=== Section Start ===

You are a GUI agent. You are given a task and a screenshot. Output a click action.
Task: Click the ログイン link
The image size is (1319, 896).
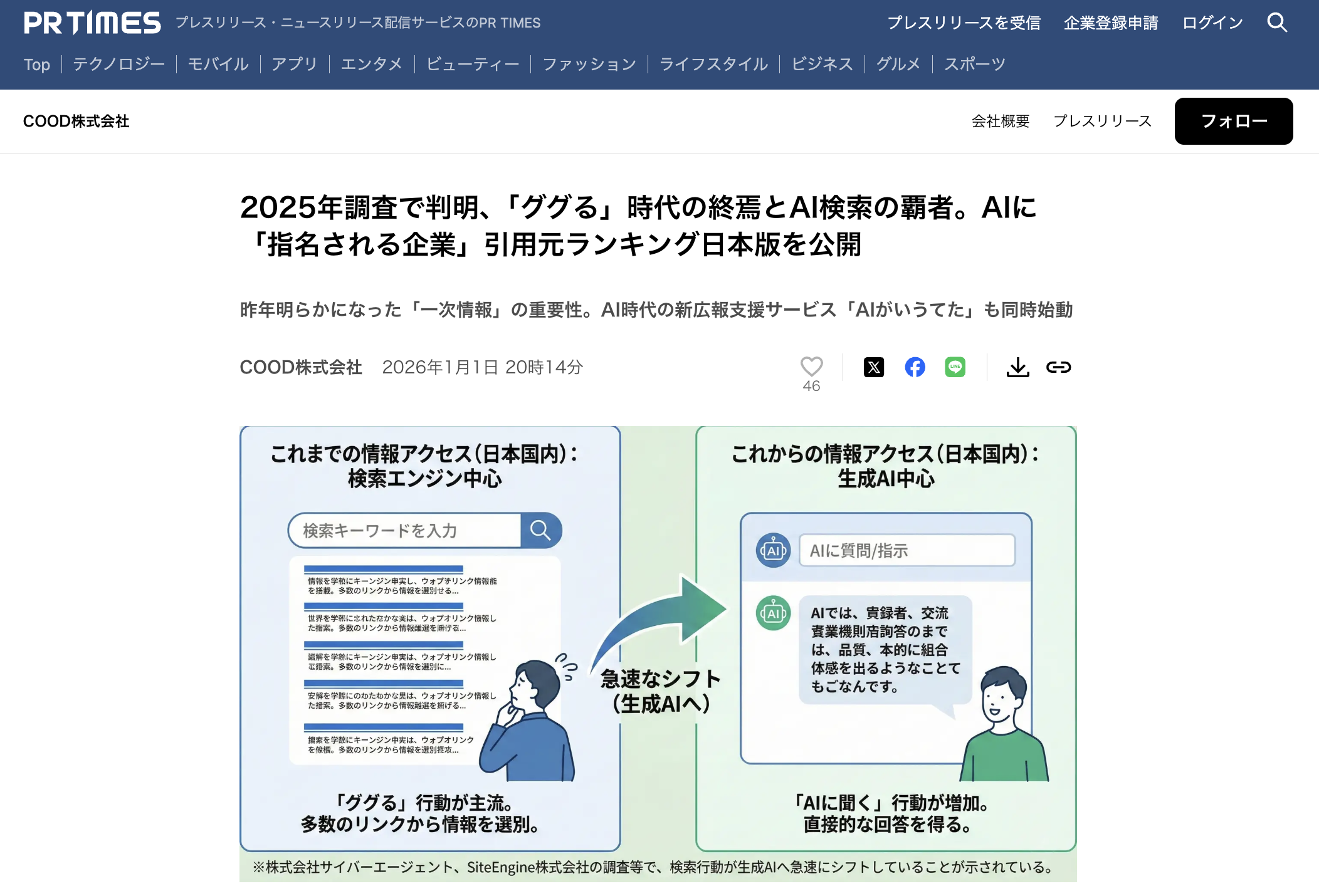tap(1212, 23)
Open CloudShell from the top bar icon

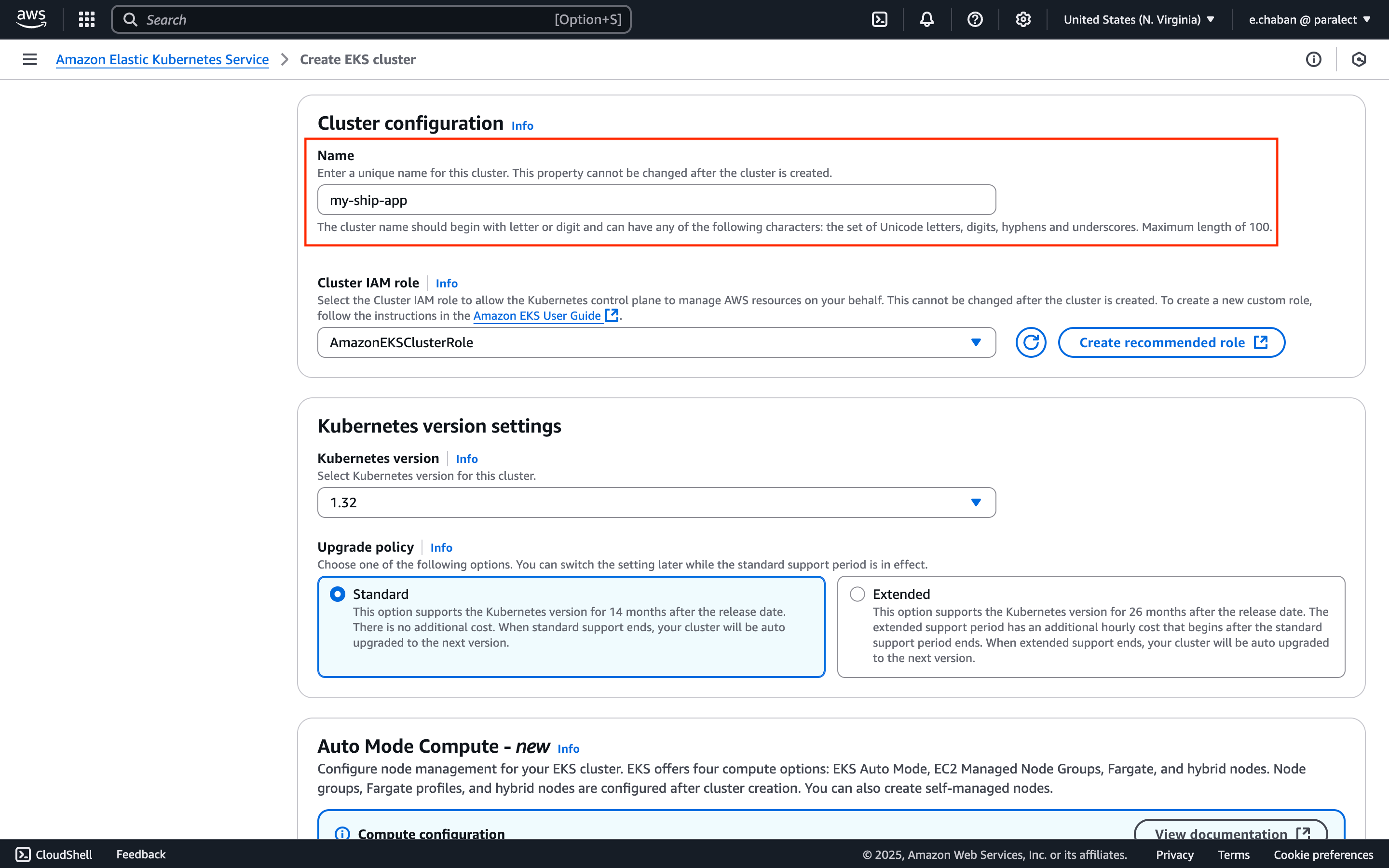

=== Section End ===

### Requirement
Retype all entries exactly as they appear, dropping the images.

### Task answer
You are a GUI agent. You are given a task and a screenshot. Output a click action.
Task: Click the ログイン link
The image size is (1319, 896).
tap(1212, 23)
Open CloudShell from the top bar icon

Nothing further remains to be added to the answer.